Published online Oct 27, 2017. doi: 10.4240/wjgs.v9.i10.200
Peer-review started: December 28, 2016
First decision: January 14, 2017
Revised: July 31, 2017
Accepted: August 16, 2017
Article in press: August 17, 2017
Published online: October 27, 2017
Processing time: 306 Days and 12.4 Hours
To determine percentage of patients of necrotizing pancreatitis (NP) requiring intervention and the types of interventions performed. Outcomes of patients of step up necrosectomy to those of direct necrosectomy were compared. Operative mortality, overall mortality, morbidity and overall length of stay were determined.
After institutional ethics committee clearance and waiver of consent, records of patients of pancreatitis were reviewed. After excluding patients as per criteria, epidemiologic and clinical data of patients of NP was noted. Treatment protocol was reviewed. Data of patients in whom step-up approach was used was compared to those in whom it was not used.
A total of 41 interventions were required in 39% patients. About 60% interventions targeted the pancreatic necrosis while the rest were required to deal with the complications of the necrosis. Image guided percutaneous catheter drainage was done in 9 patients for infected necrosis all of whom required further necrosectomy and in 3 patients with sterile necrosis. Direct retroperitoneal or anterior necrosectomy was performed in 15 patients. The average time to first intervention was 19.6 d in the non step-up group (range 11-36) vs 18.22 d in the Step-up group (range 13-25).
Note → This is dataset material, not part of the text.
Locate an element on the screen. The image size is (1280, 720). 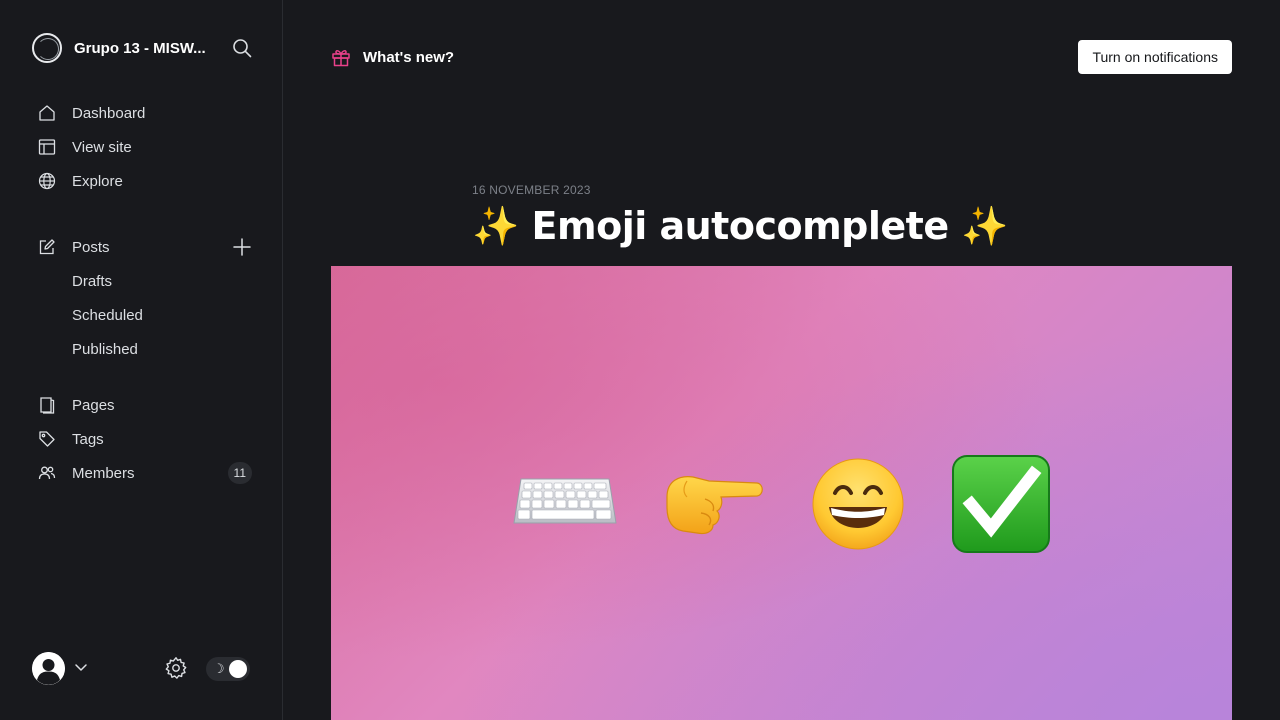
edit-icon is located at coordinates (47, 247).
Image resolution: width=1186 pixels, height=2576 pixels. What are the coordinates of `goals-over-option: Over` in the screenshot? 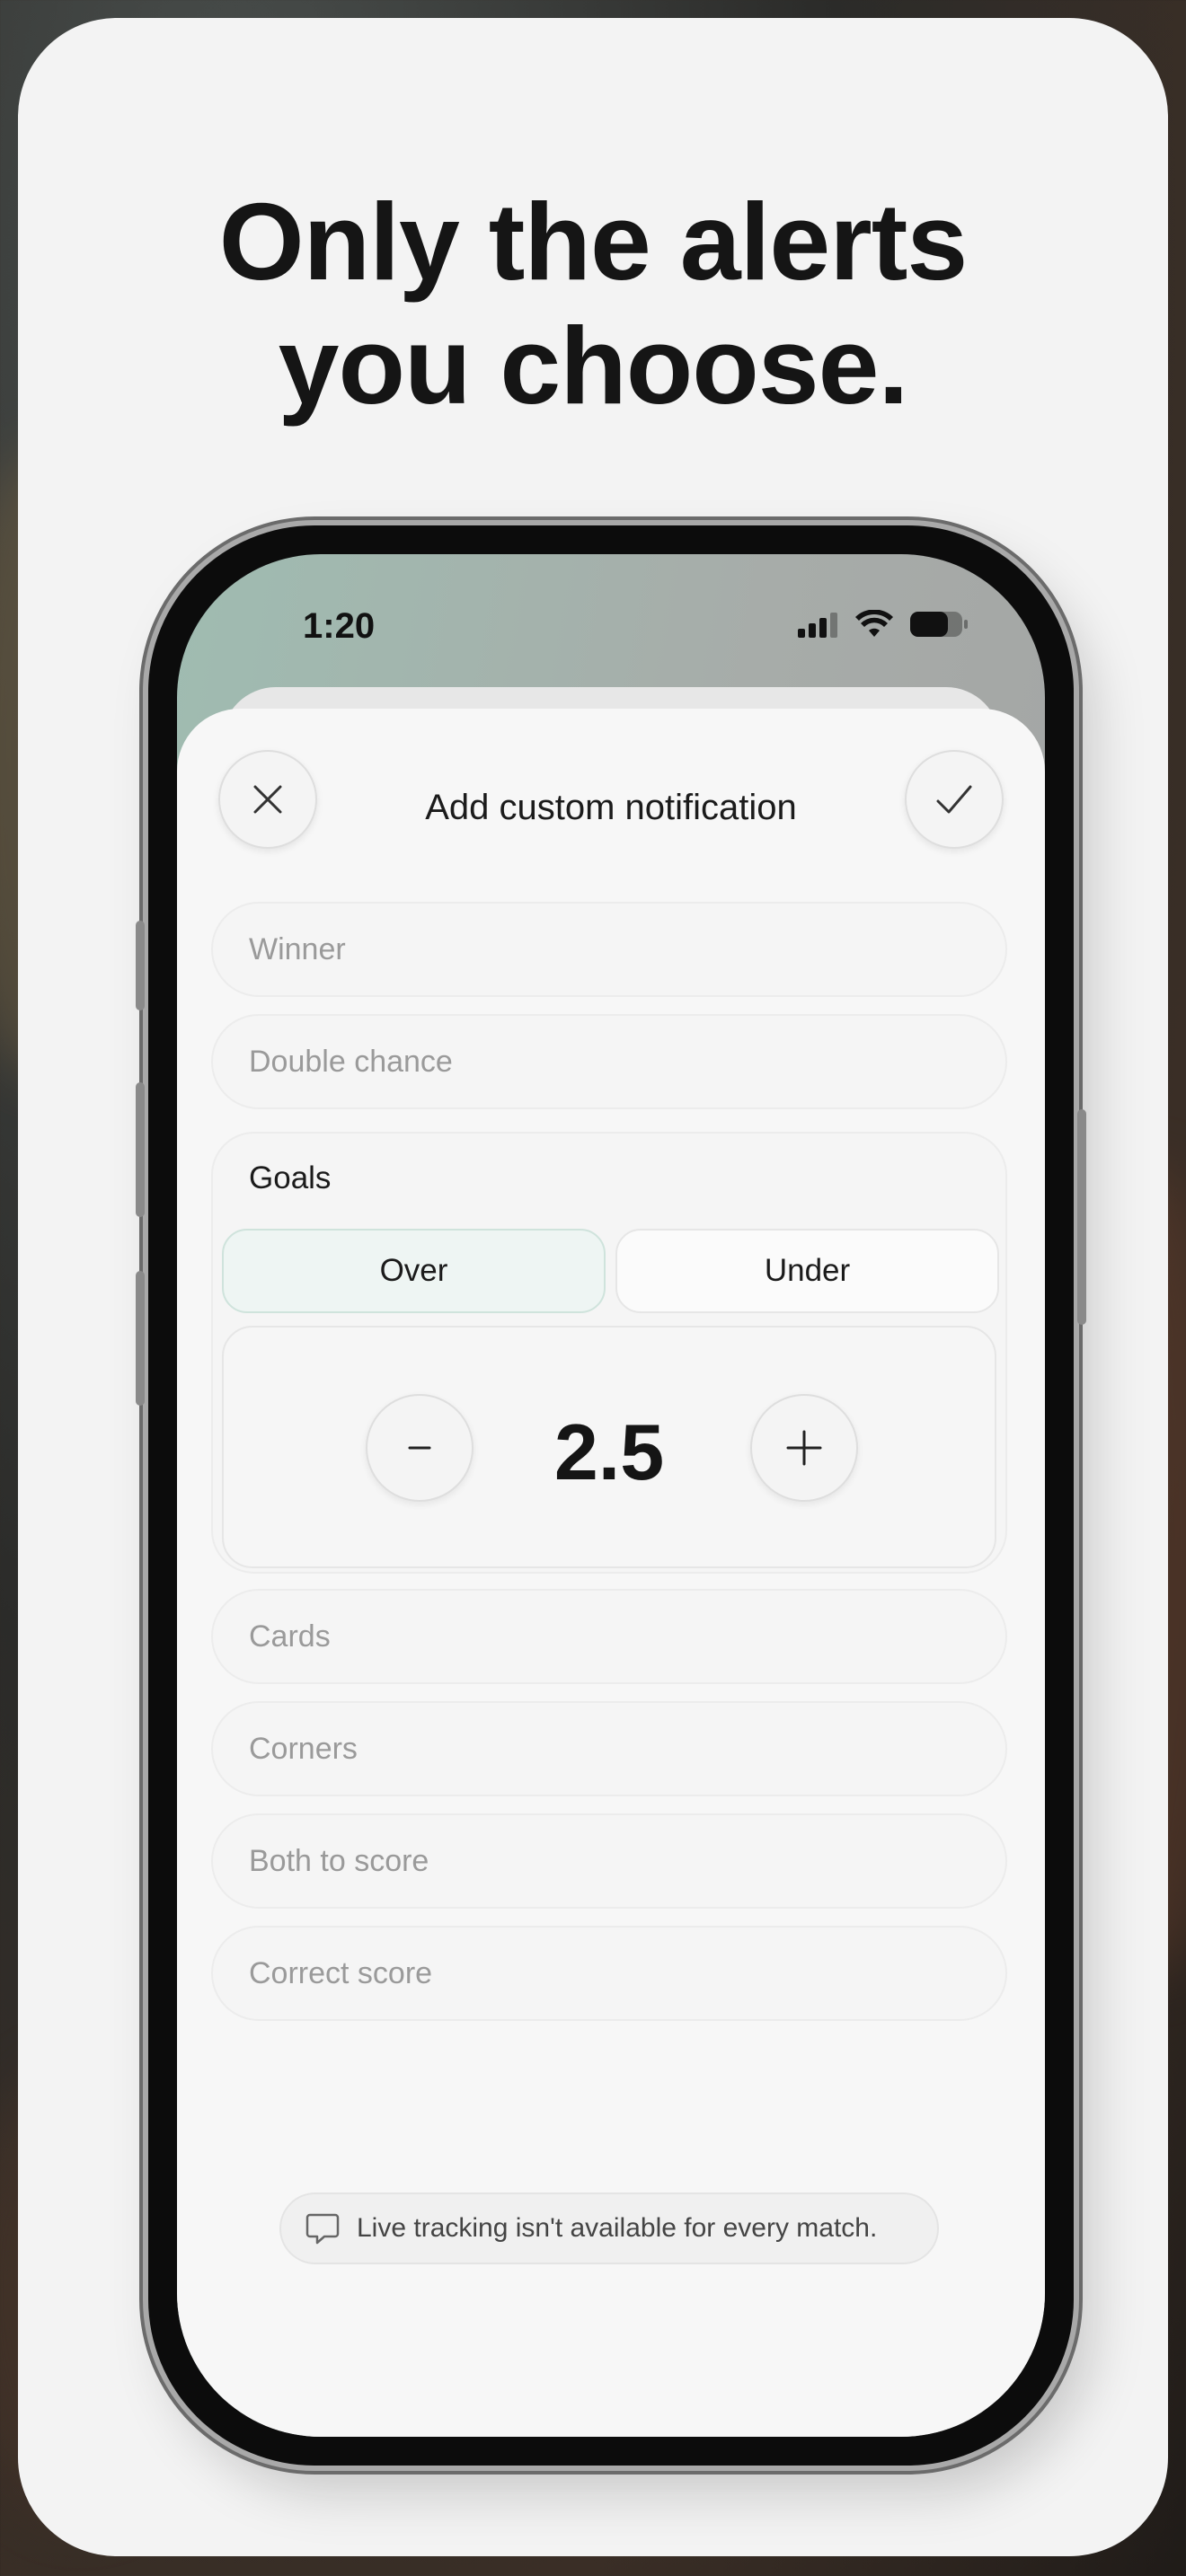 It's located at (414, 1271).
The average hospital stay in non step-up group was 33.3 d vs 38 d in step up group. The mortality in the step-up group was 0% (0/9) vs 13% (2/15) in the non step up group. Overall mortality was 10.3% while post-operative mortality was 8.3%. Average hospital stay was 22.25 d.
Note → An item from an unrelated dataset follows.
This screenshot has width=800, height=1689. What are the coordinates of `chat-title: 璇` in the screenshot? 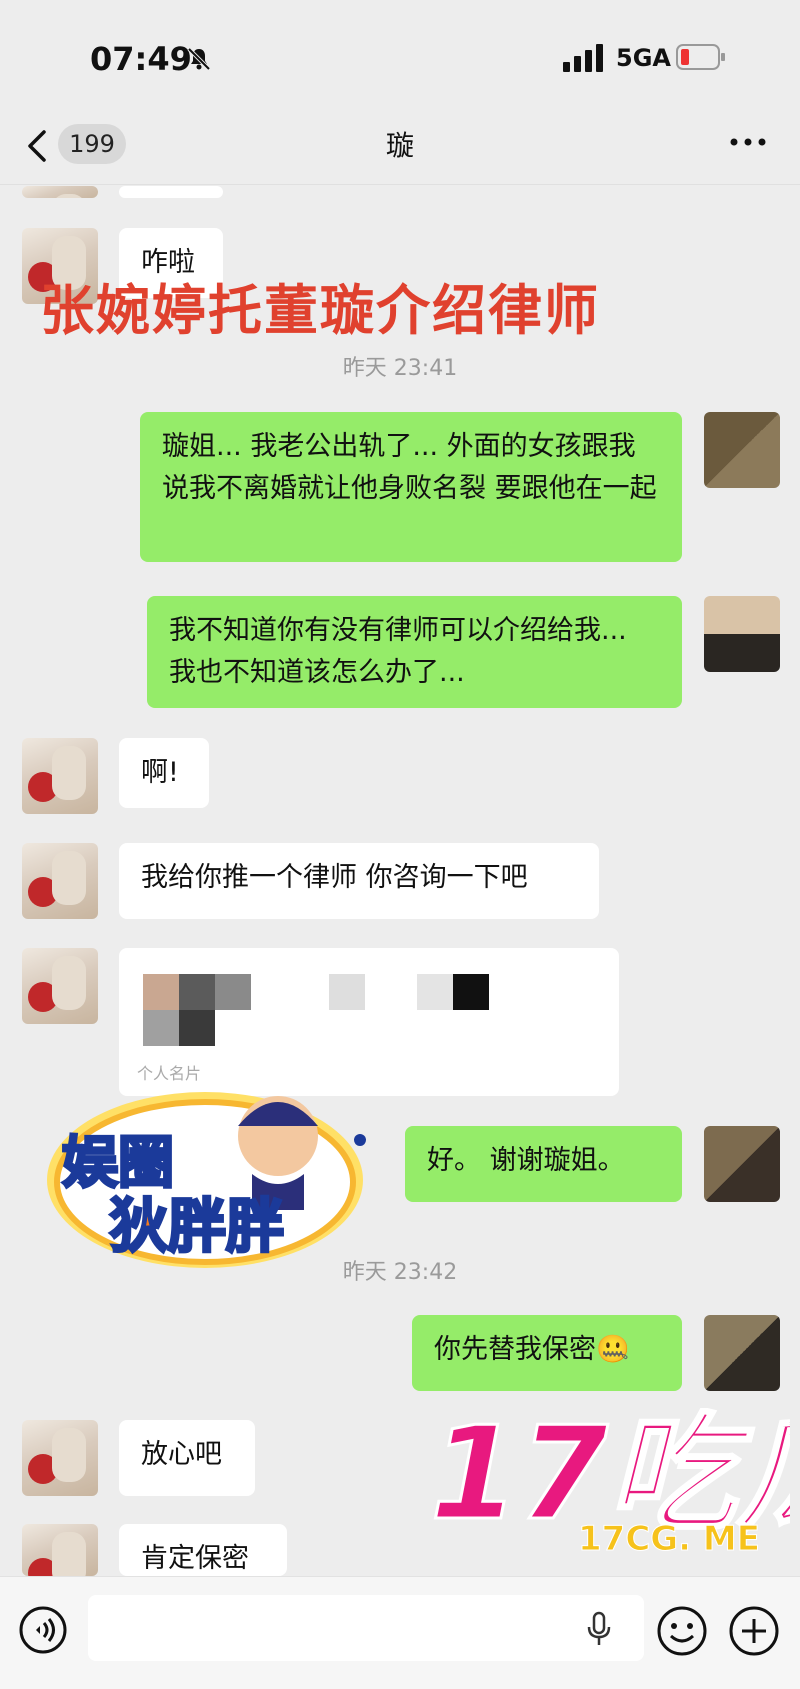 It's located at (400, 146).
Early conservative management plays an important role in management of NP. In patients who require intervention, the approach used and the timing of intervention should be based upon the clinical condition and local expertise available. Delaying intervention and use of minimal invasive means when intervention is necessary is desirable. The step-up approach should be used whenever possible. Even when the classical retroperitoneal catheter drainage is not feasible, there should be an attempt to follow principles of step-up technique to buy time. The outcome of patients in the step-up group compared to the non step-up group is comparable in our series. Interventions for bowel diversion, bypass and hemorrhage control should be done at the appropriate times.
Core tip: Necrotizing pancreatitis is a clinical challenge which requires aggressive conservative management in the early part of the attack. About 60% patients respond to conservative management. Patients who develop infection in the necrosis may require intervention. Delay, drain and debride if required, are the principles of step-up approach. Percutaneous drainage should be performed to be followed later by a step-up necrosectomy if required. If percutaneous drainage is not available or is technically unfeasible, surgical necrosectomy can yield equally good results when performed after an appropriate delay at least of 2 wk. With advent of minimally invasive modalities, infected as well as symptomatic sterile necrosis can be treated variably with radiological, surgical or endoscopic means. The modality selected depends upon the local morphology of the inflamed pancreas and availability of expertise.